===== Records to process =====
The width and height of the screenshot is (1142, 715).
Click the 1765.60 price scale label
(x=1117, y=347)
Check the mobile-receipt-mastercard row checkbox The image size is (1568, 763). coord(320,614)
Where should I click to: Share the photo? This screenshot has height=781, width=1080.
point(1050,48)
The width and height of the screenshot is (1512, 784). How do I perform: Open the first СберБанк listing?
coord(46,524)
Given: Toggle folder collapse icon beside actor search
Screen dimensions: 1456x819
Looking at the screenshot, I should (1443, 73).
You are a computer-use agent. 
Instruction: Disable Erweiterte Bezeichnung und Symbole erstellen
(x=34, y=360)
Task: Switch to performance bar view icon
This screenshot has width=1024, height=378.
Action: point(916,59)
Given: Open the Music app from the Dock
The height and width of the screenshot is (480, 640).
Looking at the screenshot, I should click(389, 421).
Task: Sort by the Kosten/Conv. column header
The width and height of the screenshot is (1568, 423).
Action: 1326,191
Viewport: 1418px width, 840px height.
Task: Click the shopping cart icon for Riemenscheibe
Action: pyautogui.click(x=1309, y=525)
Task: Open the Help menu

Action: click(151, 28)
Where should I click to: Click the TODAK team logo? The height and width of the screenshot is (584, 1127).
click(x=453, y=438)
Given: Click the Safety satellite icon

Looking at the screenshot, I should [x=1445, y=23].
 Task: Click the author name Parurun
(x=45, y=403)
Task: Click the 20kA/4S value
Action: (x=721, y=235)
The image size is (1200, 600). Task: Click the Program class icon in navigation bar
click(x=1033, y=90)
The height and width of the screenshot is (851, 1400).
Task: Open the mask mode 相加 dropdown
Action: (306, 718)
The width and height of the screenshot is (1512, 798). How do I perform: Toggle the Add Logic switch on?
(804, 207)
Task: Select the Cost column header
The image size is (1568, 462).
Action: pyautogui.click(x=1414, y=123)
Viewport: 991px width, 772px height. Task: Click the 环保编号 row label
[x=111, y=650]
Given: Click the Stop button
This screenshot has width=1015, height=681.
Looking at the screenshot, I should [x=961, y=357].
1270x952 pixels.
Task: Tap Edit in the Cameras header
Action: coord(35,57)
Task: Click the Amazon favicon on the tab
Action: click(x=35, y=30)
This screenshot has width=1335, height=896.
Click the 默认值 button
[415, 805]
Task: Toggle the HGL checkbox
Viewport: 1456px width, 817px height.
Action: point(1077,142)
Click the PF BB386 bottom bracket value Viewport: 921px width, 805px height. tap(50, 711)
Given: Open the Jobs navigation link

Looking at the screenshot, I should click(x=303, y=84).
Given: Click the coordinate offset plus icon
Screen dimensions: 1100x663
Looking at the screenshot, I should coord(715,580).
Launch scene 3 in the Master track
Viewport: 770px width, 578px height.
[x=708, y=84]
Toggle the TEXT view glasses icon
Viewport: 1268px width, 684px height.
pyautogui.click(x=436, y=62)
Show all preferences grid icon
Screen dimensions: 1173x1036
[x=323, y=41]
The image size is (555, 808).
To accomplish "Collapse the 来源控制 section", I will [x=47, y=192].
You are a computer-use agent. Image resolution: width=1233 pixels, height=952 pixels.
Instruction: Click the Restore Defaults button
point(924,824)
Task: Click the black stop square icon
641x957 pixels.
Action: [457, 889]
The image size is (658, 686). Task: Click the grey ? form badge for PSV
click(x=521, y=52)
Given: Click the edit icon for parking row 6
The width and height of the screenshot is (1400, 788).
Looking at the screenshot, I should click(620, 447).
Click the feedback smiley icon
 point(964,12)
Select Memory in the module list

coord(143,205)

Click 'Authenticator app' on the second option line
=====
Include the first line, the line containing "Given: Click the Stop button", and every line between them, copied exactly from the material above; output no other line.

The width and height of the screenshot is (1142, 715).
Click the 1765.60 price scale label
(x=1117, y=347)
Check the mobile-receipt-mastercard row checkbox The image size is (1568, 763). coord(320,614)
Where should I click to: Share the photo? This screenshot has height=781, width=1080.
point(1050,48)
The width and height of the screenshot is (1512, 784). How do I perform: Open the first СберБанк listing?
coord(46,524)
Given: Toggle folder collapse icon beside actor search
Screen dimensions: 1456x819
Looking at the screenshot, I should (1443, 73).
You are a computer-use agent. 
Instruction: Disable Erweiterte Bezeichnung und Symbole erstellen
(x=34, y=360)
Task: Switch to performance bar view icon
This screenshot has width=1024, height=378.
Action: point(916,59)
Given: Open the Music app from the Dock
The height and width of the screenshot is (480, 640).
Looking at the screenshot, I should click(389, 421).
Task: Sort by the Kosten/Conv. column header
The width and height of the screenshot is (1568, 423).
Action: 1326,191
Viewport: 1418px width, 840px height.
Task: Click the shopping cart icon for Riemenscheibe
Action: pyautogui.click(x=1309, y=525)
Task: Open the Help menu

Action: click(151, 28)
Where should I click to: Click the TODAK team logo? The height and width of the screenshot is (584, 1127).
click(x=453, y=438)
Given: Click the Safety satellite icon

Looking at the screenshot, I should [x=1445, y=23].
 Task: Click the author name Parurun
(x=45, y=403)
Task: Click the 20kA/4S value
Action: (x=721, y=235)
The image size is (1200, 600). Task: Click the Program class icon in navigation bar
click(x=1033, y=90)
The height and width of the screenshot is (851, 1400).
Task: Open the mask mode 相加 dropdown
Action: (306, 718)
The width and height of the screenshot is (1512, 798). How do I perform: Toggle the Add Logic switch on?
(804, 207)
Task: Select the Cost column header
The image size is (1568, 462).
Action: pyautogui.click(x=1414, y=123)
Viewport: 991px width, 772px height. Task: Click the 环保编号 row label
[x=111, y=650]
Given: Click the Stop button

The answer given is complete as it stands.